Just to add an example with mark glyph positioning and random colours. Vowel positioning added about 10 lines of Lua script
Building on the work of porting LuaTeX to build on Windows I decided to explore adding HarfBuzz to provide Arabic shaping. The excellent HarfBuzz API lends itself to some interesting solutions so
here's a quick post to show some early results.
Source of text for typesetting fully vowelled Arabic examples: http://en.wikipedia.org/wiki/Arabic_language#Studying_Arabic
If you are interested to explore the inner structures of TeX boxes created in LuaTeX you can do this very conveniently using the following free resources:
• viznodelist.lua by Patrick Gundlach. This is an excellent Lua script that generates a text file containing a graph representation of the structures and nodes inside a \vbox{...} or \hbox{...}.

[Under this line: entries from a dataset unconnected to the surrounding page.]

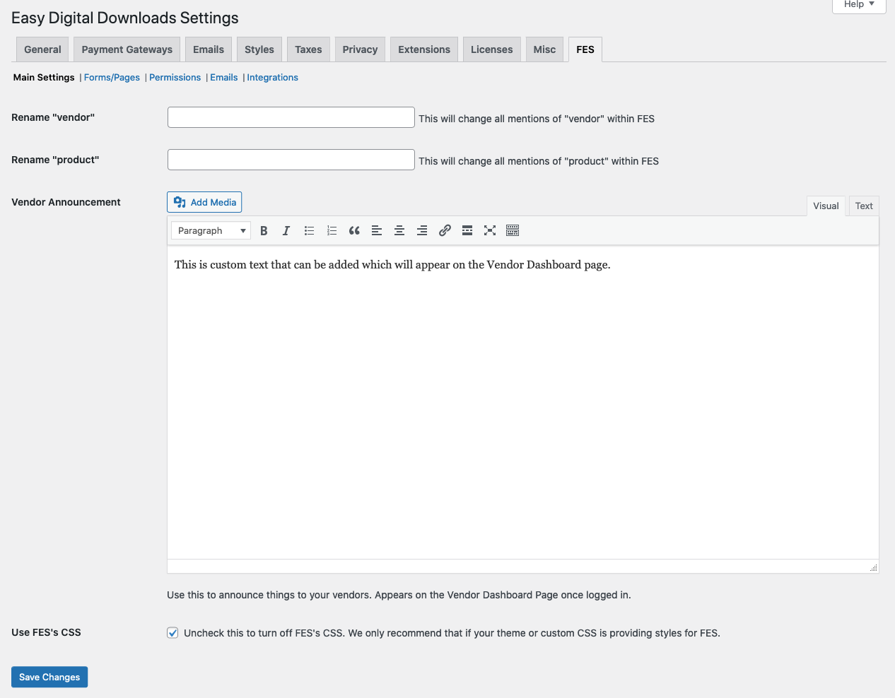Viewport: 895px width, 698px height.
Task: Insert a numbered list
Action: 332,231
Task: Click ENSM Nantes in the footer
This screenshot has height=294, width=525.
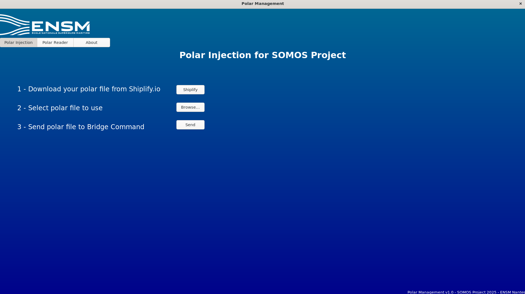Action: (x=512, y=292)
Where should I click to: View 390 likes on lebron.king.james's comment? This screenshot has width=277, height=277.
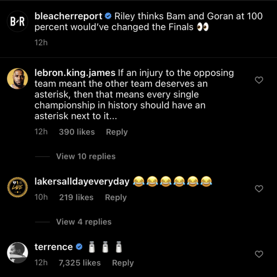[x=77, y=132]
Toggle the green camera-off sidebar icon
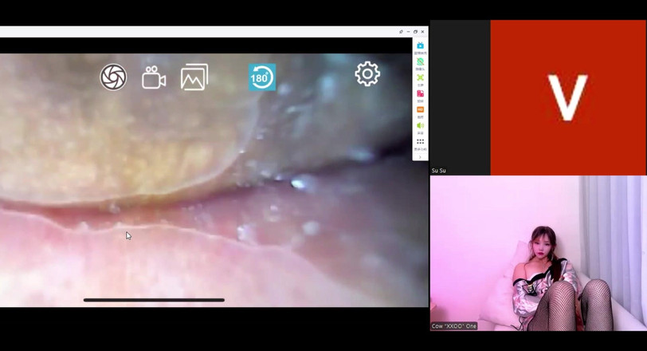Viewport: 647px width, 351px height. point(420,61)
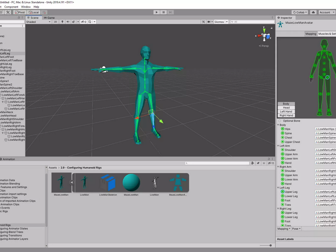Toggle scene lighting bulb icon
This screenshot has width=336, height=252.
click(62, 22)
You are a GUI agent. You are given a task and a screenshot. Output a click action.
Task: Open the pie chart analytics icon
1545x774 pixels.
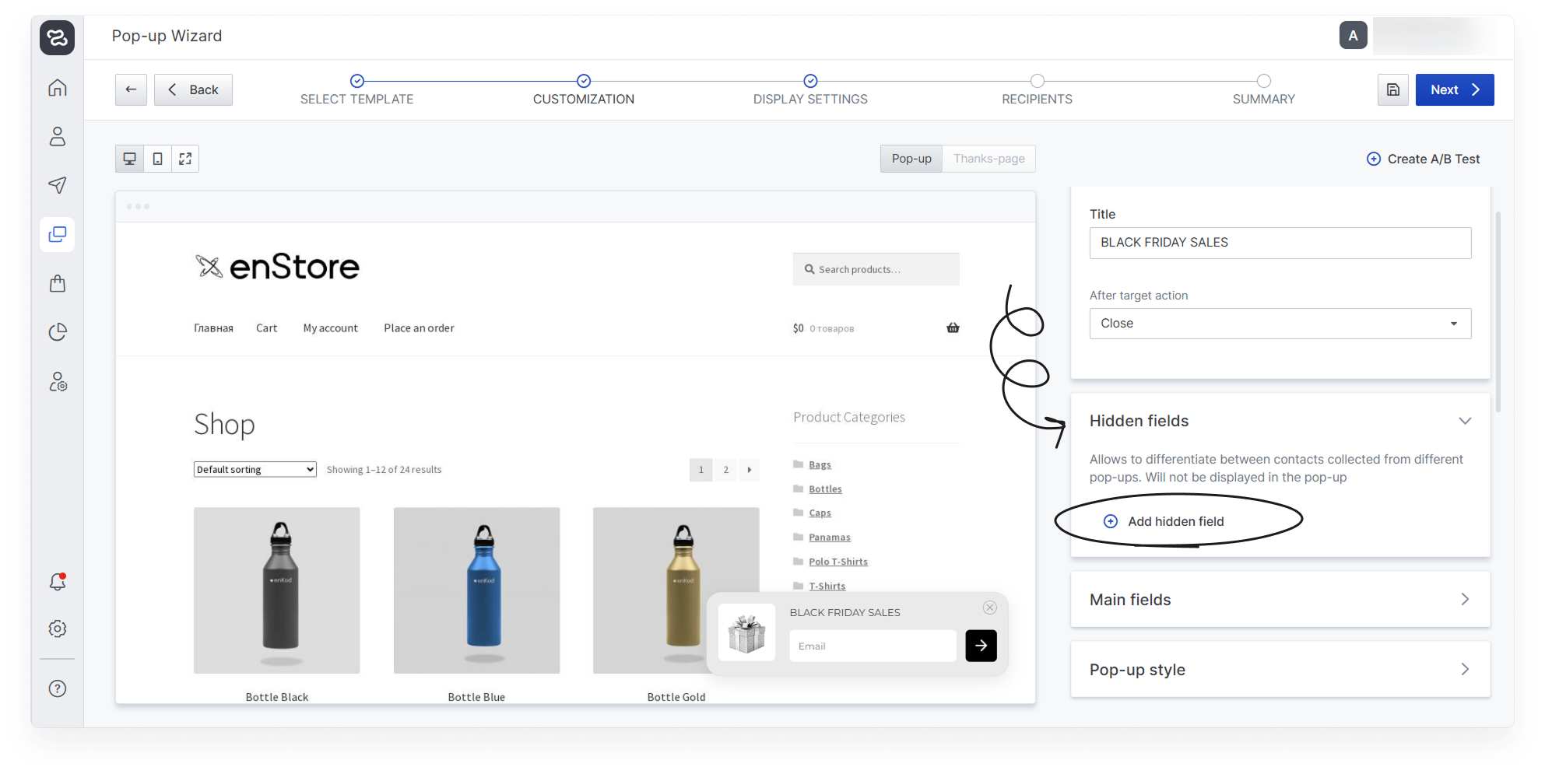click(x=58, y=332)
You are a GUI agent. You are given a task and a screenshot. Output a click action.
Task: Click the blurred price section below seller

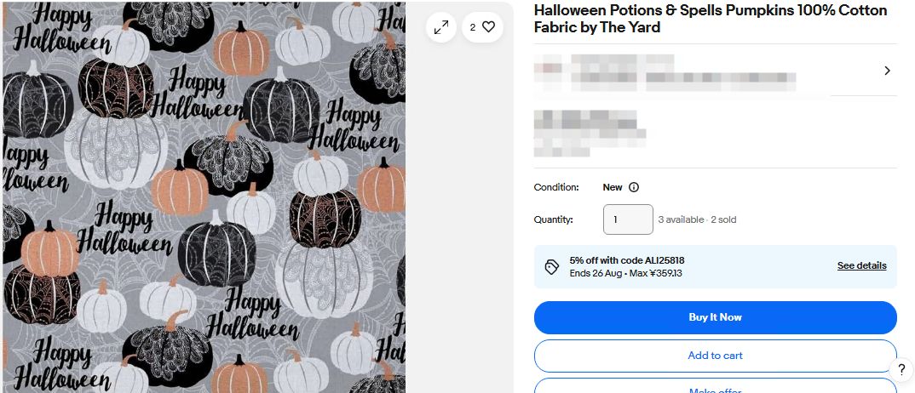click(x=588, y=133)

The file output by viznodelist.lua can be opened and displayed using GVEdit (see below).
• GVEdit is part of the Graphviz distribution and you can download a Windows installer from the Graphviz website
Installing Graphviz should be straightforward using the MSI installer provided. To use viznodelist.lua you'll need to put the file in the appropriate place within your texmf tree. To find the right
location you may need to look into your texmf.cnf file to examine the LUAINPUTS variable – which typically looks something like this:
LUAINPUTS = .;$TEXMF/scripts/{$progname,$engine,}/{lua,}//;$TEXMF/tex/{luatex,plain,generic,}//
For example, suppose your texmf folder is located at h:\texmf then you could put viznodelist.lua in the folder h:\texmf\scripts\lua.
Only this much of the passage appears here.